11 pensamientos en “Epílogo

  1. Joder, Andrés ,se me ha puesto un nudo en la garganta!
    No sabía de la existencia de esta pagina y la visitaré en adelante.Animo!.Escribe más

  2. Eres un cabron , me tienes con un nudo en la garganta cada vez que te leo por no decirte el » jarton » de llorar que me pegué en tu relato: La mitad de mi, todavia no lo acabo porque me afecta y voy despacito, eres el más grande !!!!!!!!!!!!! TE QUIERO HERMANO!!!

  3. Gracias, Tasha, ya me contarás más de lo que piensas de ‘La mitad de mí’. Besos, guapa.
    Sí, Ali, lo seguiré intentando, a ver qué sale.

  4. Ufffffffff, vaya tela.

    Quiero comprar esta y todas tus novelas.

    Un besazo.

  5. El otro día pasé por ahí y ya no está el cartel de se vende en el piso de mi antigua vecina suicida.

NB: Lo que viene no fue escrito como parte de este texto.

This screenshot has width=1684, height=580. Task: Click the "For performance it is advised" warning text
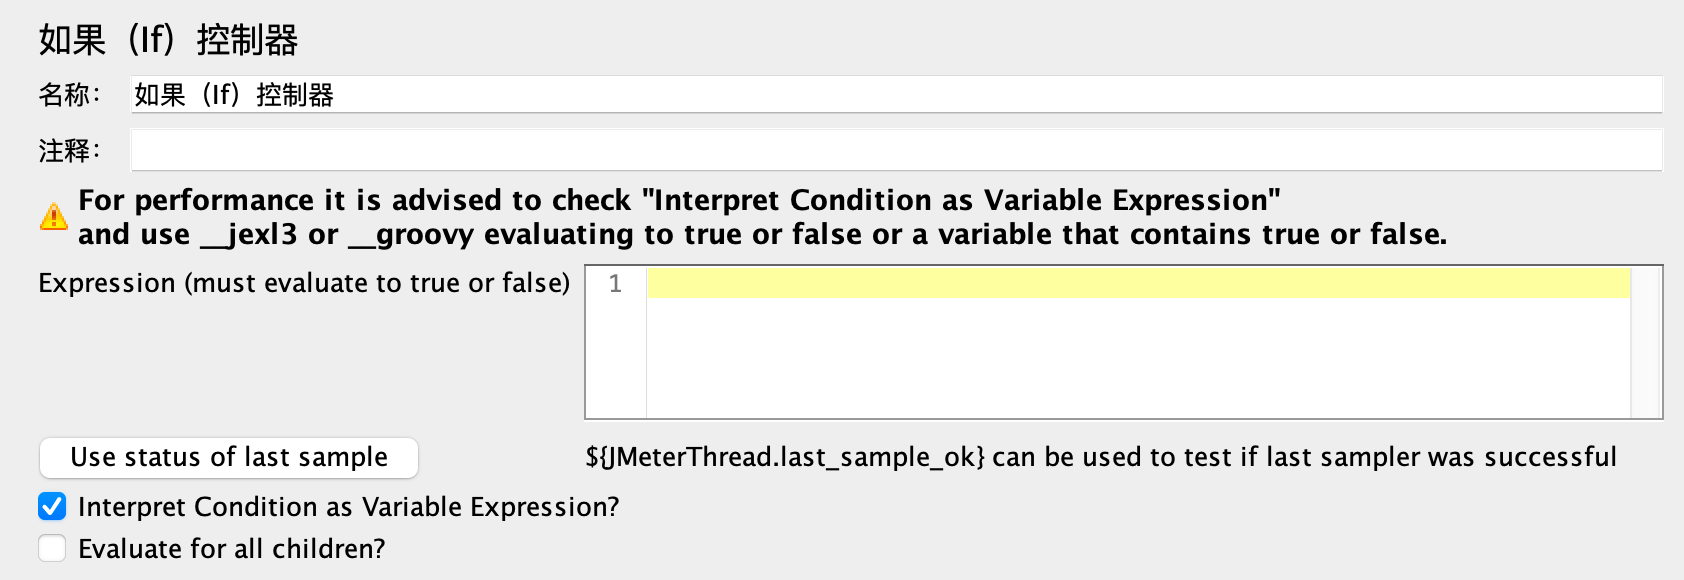click(x=679, y=200)
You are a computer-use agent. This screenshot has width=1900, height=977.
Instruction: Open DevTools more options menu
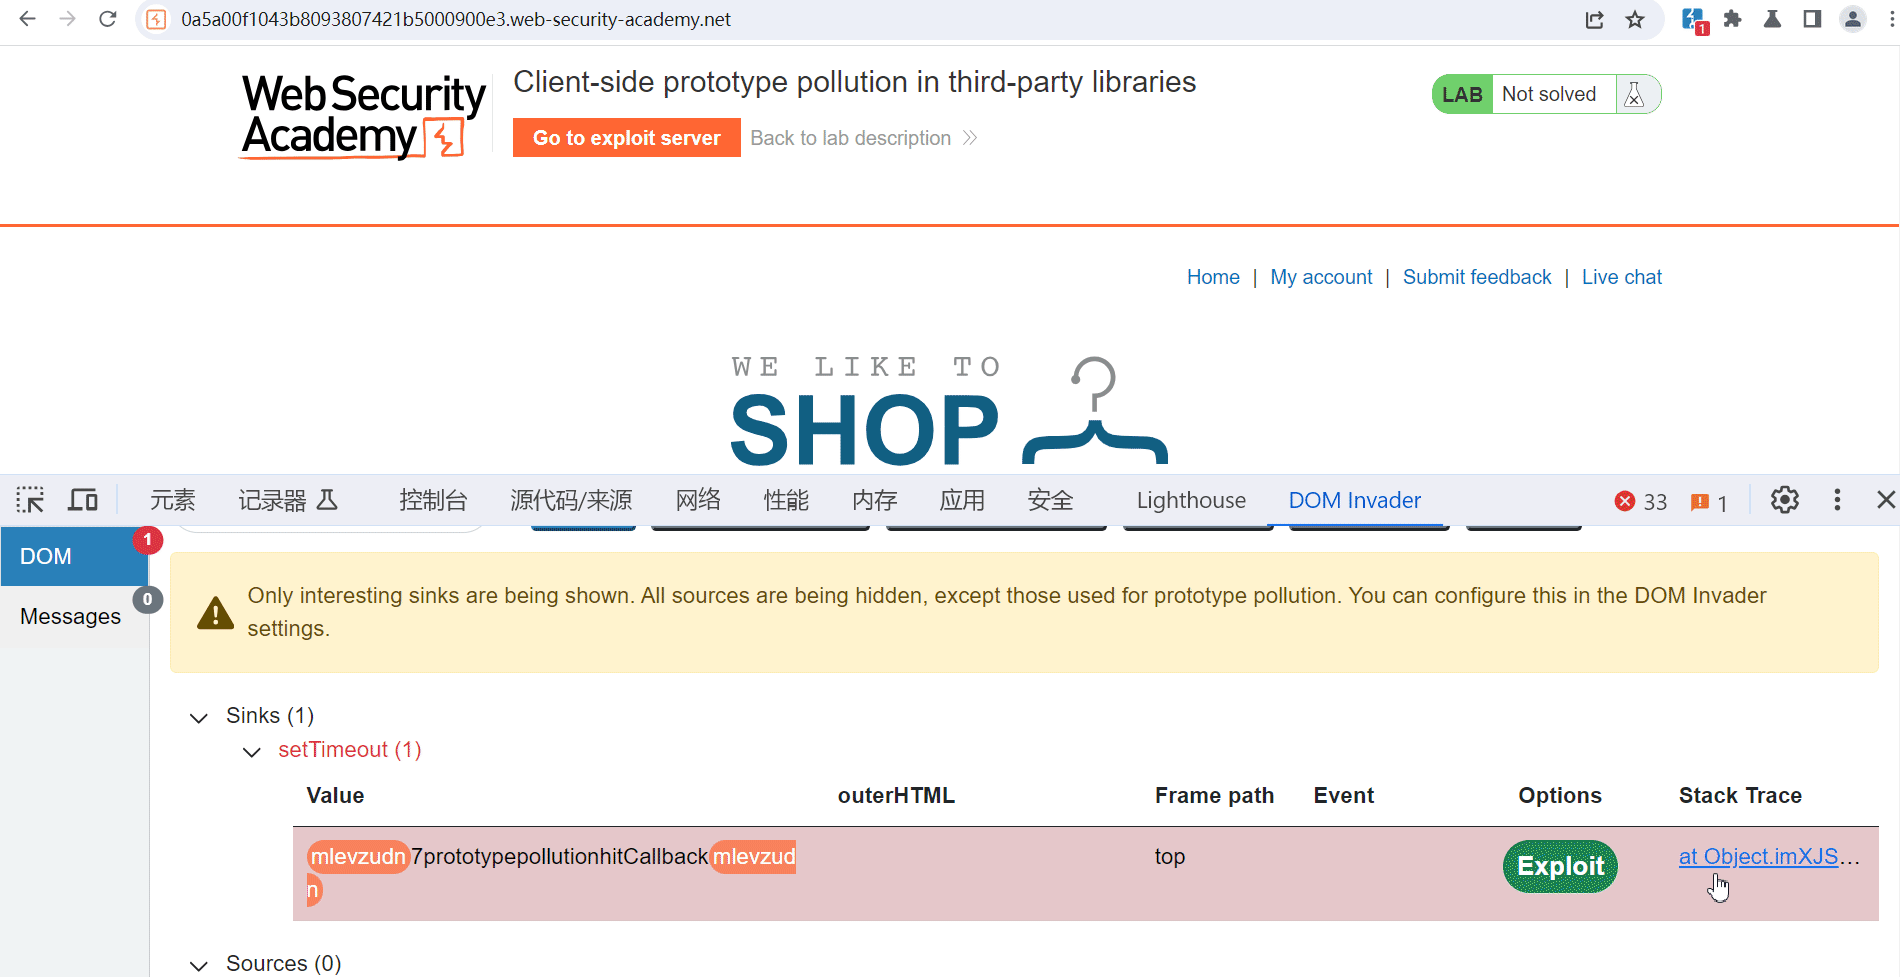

  6. Yo también espero poder leer tus historias mediante un libro hecho y derecho, aunque hasta entonces, nos conformaremos con seguirte vía blog. Me encantan de por sí los relatos cortos. Me parece increible que en tan pocos caracteres, quepan tantos sentimientos, descripciones varias, situaciones…, que te lleven a imaginar una historia intensa a la par que corta. Me parece todo un arte, por ello te felicito.
    Además hay que ser valiente y atrevido y a la vez generoso de querer contar uno su propio vida. Mezclarlo todo en la batidora en forma de relatos, que aunque podamos ponerles la cara de los verdaderos protas, nos parezca que son historias universales, fácilmente reconocibles a nuestro alrededor o en nosotros mismos. Que si no, es lo que nos engancha y tanto nos gusta de la lectura, si no vivir por momentos las vidas de otros.

  7. Ahora que ya hago clic en «seguir leyendo» y que me he apoderado del ordenador me he dado la satisfacción de leer toda esta historia que siempre que leo algo de ti me llevas a creerme la roda como real . Me envuelves de tal manera que me «engobas» chico. Me gustas mucho tu lo sabes.
    ¿ Como se hace para que te lean muchos muchos en tu blog?
    Un beso, tu tía Helia

  8. Gracias Nati, eso pretendo, que mi material de trabajo sea la vida, cuanto más real mejor. No me interesan las historias del siglo aquel en la que me ponga en la piel de un fraile que pinta a la joven de la perla y descubre el Santo Grial, que al final resulta ser la última descendiente de Nefertiti.
    Y si consigo engatusar a personas como mi inteligente tía Helia con relatos cosidos con pespunte a la vida, a la mía (¿para qué voy a recurrir a otra?), ya será un éxito.
    Por cierto, tía, no tengo ni idea de cómo se hace para atraer gente al blog. Quizás si te gusta y lo recomiendas a otros…

  9. Me voy encontrando cosas que no he leido y me parece todo un regalo por mi madrugón. Que bien… lo malo es que ya me tengo que preparar para irme al ambulatorio, pero prometo seguir viendo el resto a ver si encuentro algo que no había visto antes.
    Te quiero siempre,
    tía Helia

  10. Ese texto es de una fuerza incontrolable. La mezcla de realidad y ficción, perfecta. Escribe más. Somos muchos los que necesitamos tu literatura. En serio.
    Busca tiempo en ese país nuevo.
    Y disfruta.

  11. Grac ias, Pa Pito, se hará todo lo posible.